The material will usually determine the weight of your pizza stone. Ceramic pizza stones are the lightest, weighing from 5 to 7 pounds. Cast iron stones can weigh from 7 to 10 pounds, and steel stones are the heaviest, some weighing as much as 15 to 25 pounds.
Check the Shape of Your Pizza Stone
Some pizza stones are circular, and others are rectangular or square. The most significant consideration when choosing the shape of your pizza stone is the type of pizza you wish to make.
A Word on Handles
Some pizza stones have handles, although why you would want handles is questionable since your pizza stone will be very hot. You’ll be using your pizza peel anyway to remove the pizza from the pizza stone, but if you want handles, some models do offer them.
Caring For Your Pizza Stone
You’ll want to care for your pizza stone so that it will last you for many years. Because the best pizza stones are porous to absorb and retain heat evenly, they require special care.
Here are some steps to follow to look after your pizza stone.
Don’t use soap to wash your pizza stone: the pores will absorb the soap, and you’ll taste it in your next pizza!
Don’t Soak Your Pizza Stone
Don't soak your pizza stone in water – the pores will absorb the moisture, affecting its performance.
How to Clean Your Pizza Stone
Here are the steps to the most effective way to clean your pizza stone:Wait till the stone cools
- Scrape off bits of food using a plastic scraper or a stiff brush (without any water)
- Wipe the stone down with a slightly damp cloth
- For extreme levels of grime, sand down raised bits using sandpaper (medium-grit)
If you notice that your stone gets a bit stained, that’s entirely natural. As long as you haven’t used soap or water, the flavor of your future pizzas won’t be
Homemade Pizza Ideas
To make the most of your pizza stone, here are some homemade pizza ideas.
You can try some classic favorites, such as:
- Margarita pizza (cheese, tomato, and basil)
- Four-cheese pizza (mozzarella, gorgonzola, fontina, parmeggiano)
- Four seasons pizza (olives, artichokes, mushrooms, ham – one for each season of the year)
- Calzone (folded in half with any toppings you wish inside)
You can even make gluten-free pizza with your pizza stone if you wish.
You can also have a go at more wild and wonderful recipes, like:
- Taco pizza (refried beans, cheese, tortilla chips, romaine, and ranch dressing)
- Spinach Artichoke pizza (Spinach Artichoke Dip with minced garlic, basil, and cheese)
- White pizza (ricotta is used as a white sauce for the base, topped with mozzarella and Parmesan)
- Veggie supreme pizza (mushrooms, red onions, oregano, and feta cheese)
Pizza Stone for a Grill: FAQs
Here are some common questions about the best pizza stone for a grill.
Why Did My Pizza Stone Crack on the Grill?
Pizza stones usually crack because of a sudden temperature change, and this is why you never want to put a cold pizza stone onto a hot grill – or even onto a warm grill, for that matter.
Can You Cook Burgers on a Pizza Stone?
Yes, you can cook burgers or steaks on a pizza stone.

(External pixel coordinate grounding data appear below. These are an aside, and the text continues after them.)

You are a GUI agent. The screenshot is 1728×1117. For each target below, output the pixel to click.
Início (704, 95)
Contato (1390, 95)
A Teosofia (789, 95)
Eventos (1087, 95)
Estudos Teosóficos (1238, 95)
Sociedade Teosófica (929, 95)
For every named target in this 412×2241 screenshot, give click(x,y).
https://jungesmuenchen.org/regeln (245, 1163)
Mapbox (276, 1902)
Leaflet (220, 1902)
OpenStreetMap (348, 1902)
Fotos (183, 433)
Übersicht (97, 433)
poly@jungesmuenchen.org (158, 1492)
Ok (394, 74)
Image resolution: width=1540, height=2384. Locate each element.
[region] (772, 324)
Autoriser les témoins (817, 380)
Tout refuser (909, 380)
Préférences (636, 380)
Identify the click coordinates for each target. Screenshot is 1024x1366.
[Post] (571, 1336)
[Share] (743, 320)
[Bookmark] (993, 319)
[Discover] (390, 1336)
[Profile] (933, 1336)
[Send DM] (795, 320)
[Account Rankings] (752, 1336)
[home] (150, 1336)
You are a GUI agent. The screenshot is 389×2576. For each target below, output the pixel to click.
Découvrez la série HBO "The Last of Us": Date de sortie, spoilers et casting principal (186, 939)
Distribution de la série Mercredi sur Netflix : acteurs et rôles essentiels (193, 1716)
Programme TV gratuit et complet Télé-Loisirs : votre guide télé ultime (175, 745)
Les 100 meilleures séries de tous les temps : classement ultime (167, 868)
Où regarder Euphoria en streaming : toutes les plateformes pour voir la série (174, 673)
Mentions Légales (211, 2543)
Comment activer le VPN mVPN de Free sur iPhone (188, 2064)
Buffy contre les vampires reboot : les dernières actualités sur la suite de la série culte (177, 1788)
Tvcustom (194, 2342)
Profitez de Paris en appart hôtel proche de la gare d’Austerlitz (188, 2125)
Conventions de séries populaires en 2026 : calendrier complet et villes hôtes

Place your burger or steak on the (preheated) stone, and cook for a few minutes on each side. Remember, though, not to put any oil onto the pizza stone before adding the meat.
Can I Put a Pizza Stone on a Charcoal Grill?
You can put a pizza stone on a charcoal grill, provided that you have most of the charcoal in the correct position. Put the bulk of the hot coals underneath the area adjacent to the stone, rather than having most of it directly underneath. If most of the coals are underneath, the stone will be much hotter (800 to 900 degrees F) than the temperature of the dome (about 350 degrees F).
Final Thoughts on The Best Pizza Stone for a Grill
When looking for the best pizza stone for a grill, remember to consider the shape, size, material, and weight that you want.
Be sure to keep in mind how to care for your pizza stone so that it can continue to deliver top performance every time.
Get yourself a metal pizza peel to work together with your pizza stone for the very best results.
And remember to get creative! Pizza is a very versatile food, and your pizza stone will allow you to create the tastiest pizzas with a nice, crunchy crust that everyone will love.